Create a service account for Segment
To create a service account for Segment:
- From the Navigation panel on the left, select IAM & admin > Service accounts.
- Click Create Service Account.
- Enter a name for the service account (for example,
segment-warehouses) and click Create.
- Assign the service account the following roles:
BigQuery Data Owner
BigQuery Job User
- Create a JSON key.
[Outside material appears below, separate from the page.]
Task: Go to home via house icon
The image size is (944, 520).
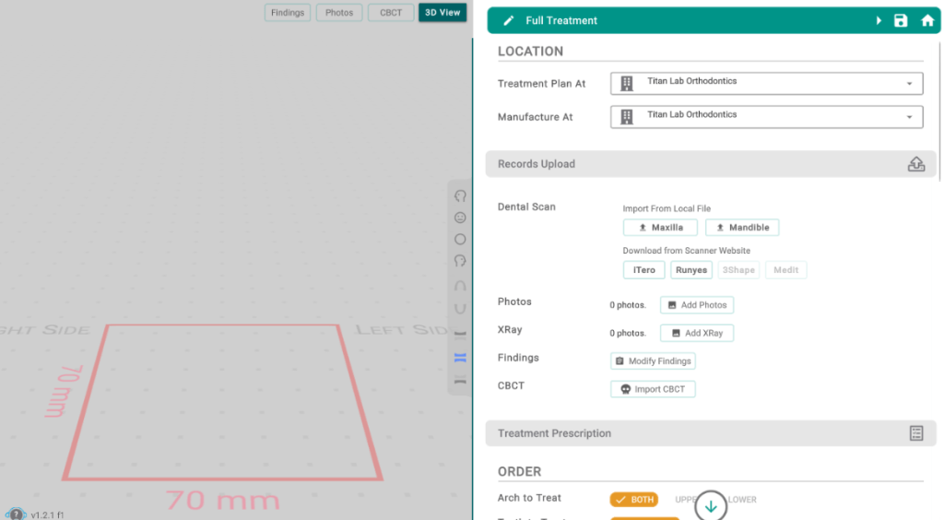Action: point(927,20)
The downloaded file will be used to create your warehouse in the Segment app.
If you have trouble creating a new service account, refer to Google Cloud’s documentation about service accounts for more information.
Create the Warehouse in Segment
To create the warehouse in Segment:
- From the homepage of the Segment app, select Connections > Add Destination and search for BigQuery.
- Click BigQuery.
- Select the source(s) you’d like to sync with the BigQuery destination, and click Next.
- Enter a name for your destination in the Name your destination field.
- Enter your Project ID in the Project ID field.
Optional: Enter a region code in the Location field (the default is US.)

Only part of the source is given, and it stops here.